After Encouraging Conservatism for Decades, LDS Leaders Struggle to Get Mormons Vaccinated
On Aug. 12, the presiding quorum for the Church of Jesus Christ of Latter-day Saints — its governing body — strongly urged members to wear face masks in public meetings and get vaccinated. “We find ourselves fighting a war against the ravages of COVID-19 and its variants,” they pronounced, and “we want to do all we can to limit the spread of these viruses.”
The statement followed President Russell M. Nelson, the top LDS leader, publicizing his vaccination in January, encouraging the faithful to follow his example and be “good global citizens.”
These moves expose both the widespread vaccine hesitancy and general skepticism toward anti-virus measures throughout the LDS community. Less than half of eligible residents of Utah, where members constitute a majority of the population, are fully vaccinated, placing the state in the lower half of the nation. One study revealed that 33 percent of Mormons were vaccine hesitant, with another 17 percent refusing the vaccine altogether.
This skepticism, despite encouragement from LDS leaders in the typically hierarchical religion, stems from Latter-day Saints’ embrace of political and religious conservatism in the wake of World War II. Outspoken leaders pushing Republican values, widespread anti-communism that increased distrust in the federal government and regional backlash to both the civil rights movement and the liberal factions of the culture wars helped drive this conversion.
Latter-day Saints joined with other religious communities, especially “fundamentalists,” in rejecting what became known as the liberal consensus. Distrustful of big government, skeptical of the modern academy and disgusted with what they believed to be a lack of moral standards, these religious White Americans rejected “secular” truths from history, biology, psychology and other fields of knowledge, and instead created their own institutions and colleges that prioritized fundamentalist values and ideas.

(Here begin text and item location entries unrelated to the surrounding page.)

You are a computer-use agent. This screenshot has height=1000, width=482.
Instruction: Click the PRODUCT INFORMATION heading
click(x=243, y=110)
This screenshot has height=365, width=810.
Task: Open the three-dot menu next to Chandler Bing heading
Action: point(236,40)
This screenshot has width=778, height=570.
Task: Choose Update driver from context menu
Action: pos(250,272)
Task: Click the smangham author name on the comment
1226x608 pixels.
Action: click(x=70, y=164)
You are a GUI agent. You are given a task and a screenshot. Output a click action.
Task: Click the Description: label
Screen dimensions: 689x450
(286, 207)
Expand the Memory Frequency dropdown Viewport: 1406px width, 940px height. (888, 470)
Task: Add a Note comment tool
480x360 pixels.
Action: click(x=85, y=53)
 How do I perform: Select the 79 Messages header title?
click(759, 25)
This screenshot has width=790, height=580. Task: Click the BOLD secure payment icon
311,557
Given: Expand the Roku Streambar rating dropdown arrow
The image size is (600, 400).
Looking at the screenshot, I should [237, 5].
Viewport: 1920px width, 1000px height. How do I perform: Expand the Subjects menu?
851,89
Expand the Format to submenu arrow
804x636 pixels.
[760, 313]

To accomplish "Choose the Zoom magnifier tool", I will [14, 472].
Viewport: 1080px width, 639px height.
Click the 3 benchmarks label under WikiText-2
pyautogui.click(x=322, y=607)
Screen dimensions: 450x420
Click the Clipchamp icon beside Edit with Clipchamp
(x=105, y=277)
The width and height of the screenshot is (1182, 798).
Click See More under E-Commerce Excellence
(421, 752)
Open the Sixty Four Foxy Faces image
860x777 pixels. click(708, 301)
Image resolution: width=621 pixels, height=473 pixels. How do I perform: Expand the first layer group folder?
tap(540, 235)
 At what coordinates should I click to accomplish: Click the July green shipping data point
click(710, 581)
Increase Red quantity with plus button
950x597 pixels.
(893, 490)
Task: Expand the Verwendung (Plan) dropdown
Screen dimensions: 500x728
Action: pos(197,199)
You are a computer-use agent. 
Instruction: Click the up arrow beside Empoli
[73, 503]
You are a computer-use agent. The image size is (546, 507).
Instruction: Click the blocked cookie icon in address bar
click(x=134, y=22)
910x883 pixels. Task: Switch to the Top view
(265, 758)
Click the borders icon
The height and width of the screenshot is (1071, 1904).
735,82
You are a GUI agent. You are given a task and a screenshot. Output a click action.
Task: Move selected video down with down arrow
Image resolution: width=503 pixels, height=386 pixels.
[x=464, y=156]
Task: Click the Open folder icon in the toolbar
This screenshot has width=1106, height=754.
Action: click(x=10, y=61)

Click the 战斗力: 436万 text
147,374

This matrix through which this conservative, religious coalition views the world enables them to summarily and efficiently dismiss arguments that don’t match their beliefs.
The first sphere in which Mormons drew from their evangelical contemporaries to combat secular knowledge was in biblical studies and evolution. “So far as the philosophy and wisdom of the world are concerned,” one apostle, Joseph Fielding Smith, trumpeted in a 1954 anti-Darwin book, “they mean nothing unless they conform to the revealed word of God.” A few years later, Smith’s son-in-law, the prominent author Bruce R. McConkie, published “Mormon Doctrine,” a hefty compendium that was designed to be the definitive overview of the faith. “How scrubby and groveling the intellectual,” the section on evolution proclaimed, “which finds comfort in the theoretical postulates that mortal life began in the scum of the sea.” The book became one of the most influential for modern Mormonism.